- [PROBLEM REQUIREMENTS] Copy out exactly the lines from the one with "Task: Go to the Summary sheet tab" through the last line of the listing below, both included, but none of the pictures.

- [MATERIAL FOR THIS EXERCISE]
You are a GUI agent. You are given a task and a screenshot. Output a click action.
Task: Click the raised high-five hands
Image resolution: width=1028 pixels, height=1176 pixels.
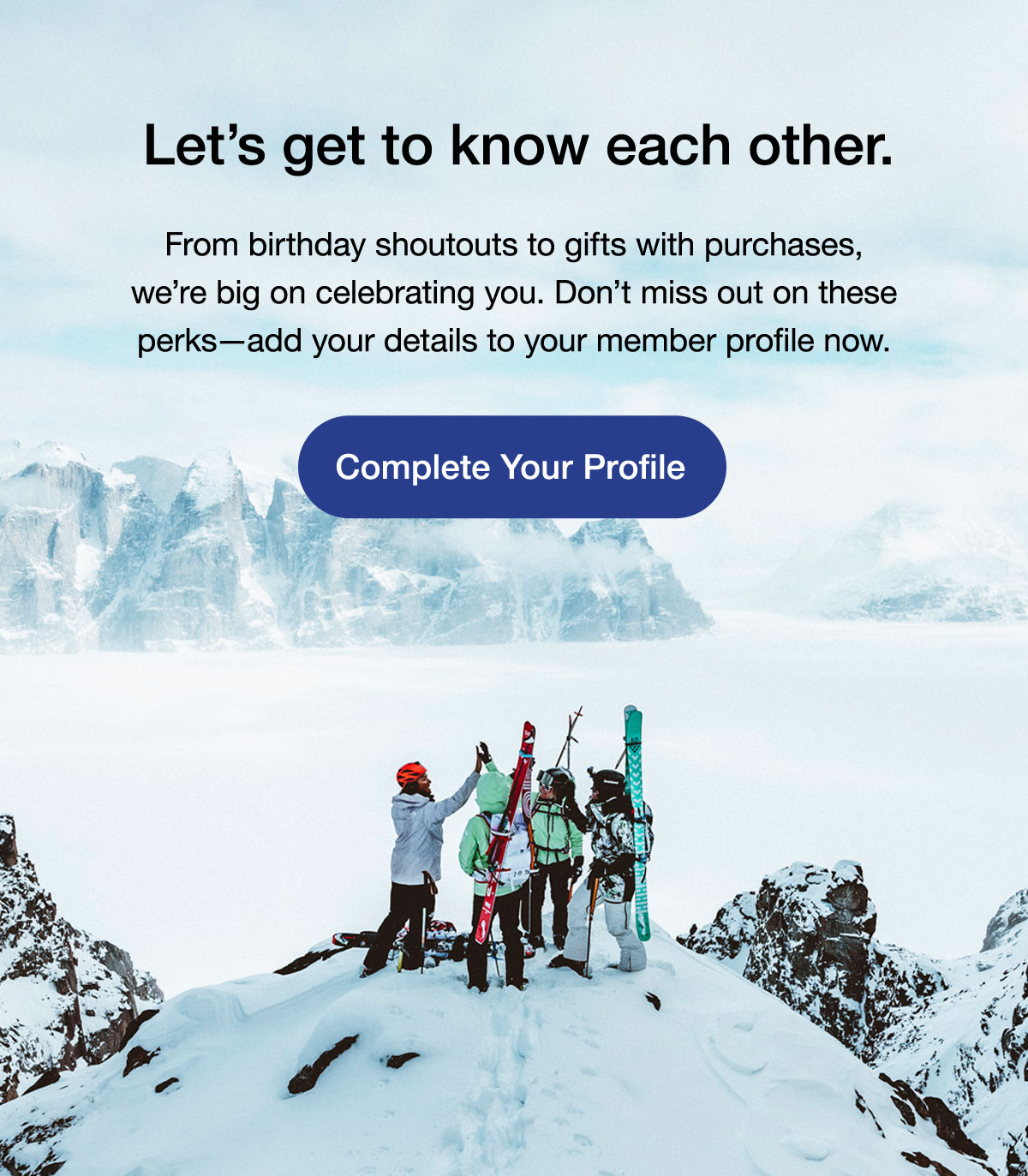pyautogui.click(x=484, y=753)
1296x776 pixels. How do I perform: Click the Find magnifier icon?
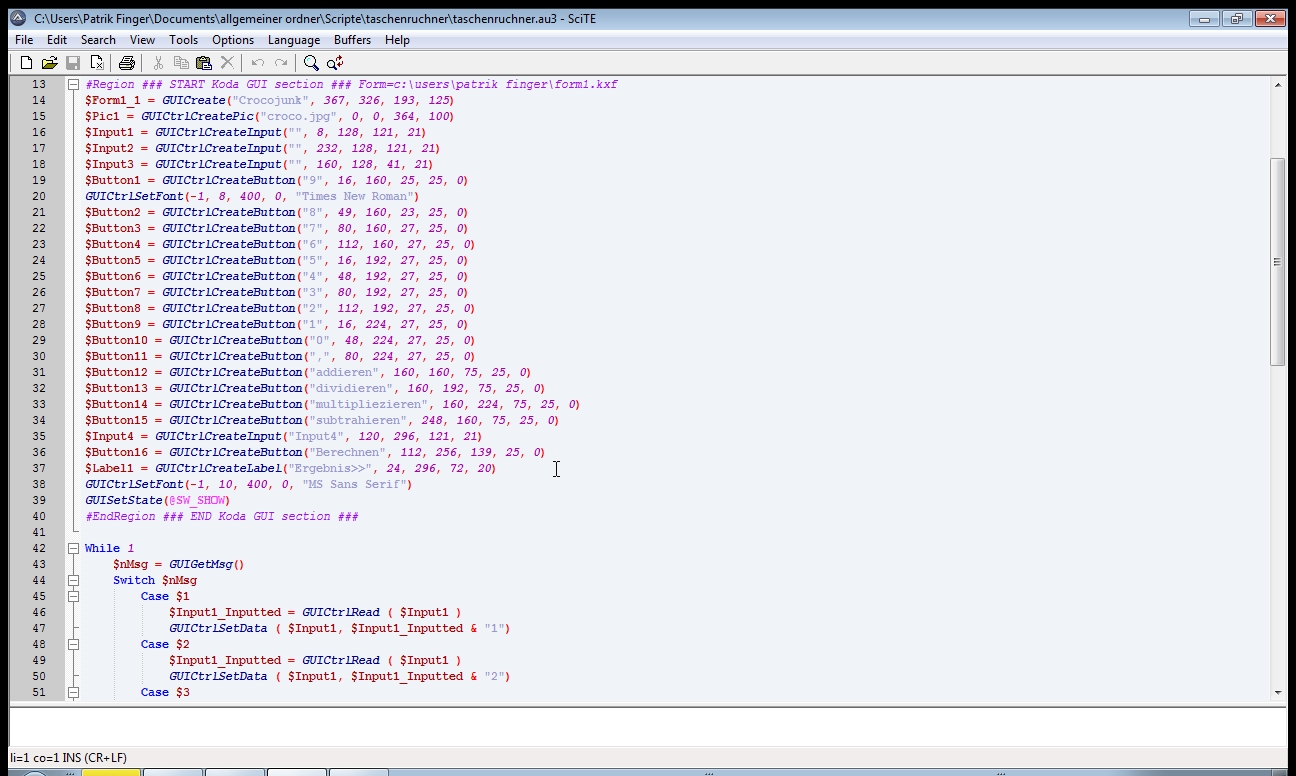point(311,63)
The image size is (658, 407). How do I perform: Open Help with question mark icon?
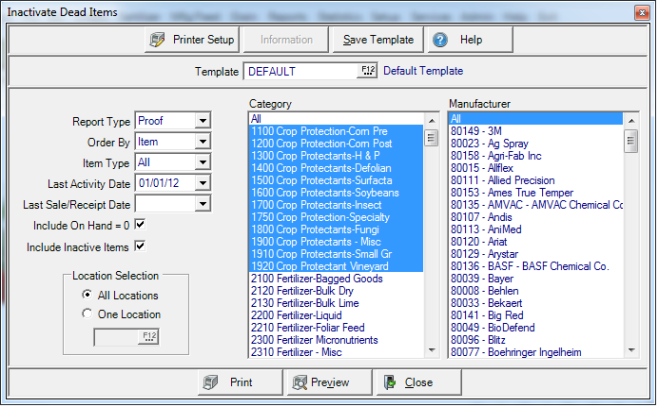(458, 40)
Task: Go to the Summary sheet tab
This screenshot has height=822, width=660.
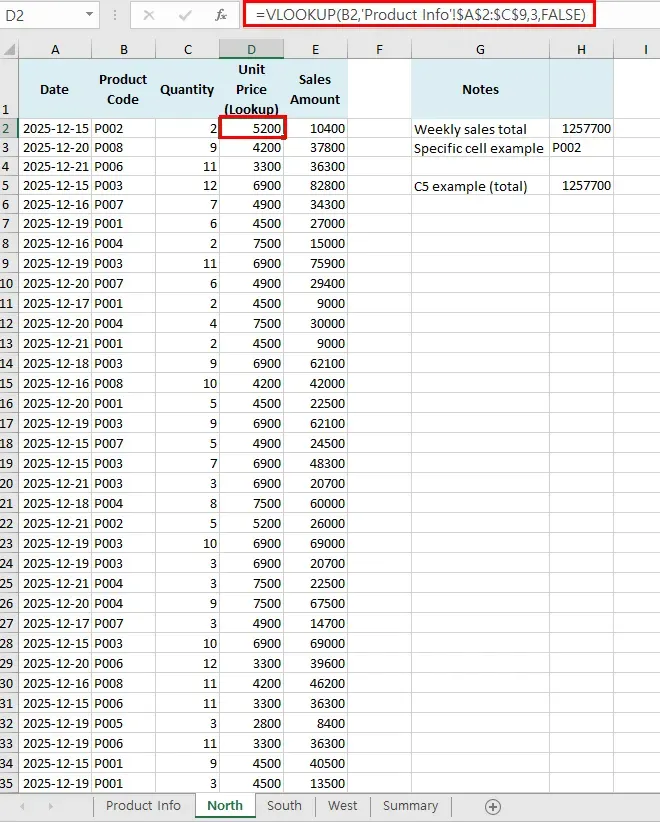Action: [x=410, y=806]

- [TASK RESPONSE]
Task: Go to the Summary sheet tab
This screenshot has height=822, width=660.
Action: [x=410, y=806]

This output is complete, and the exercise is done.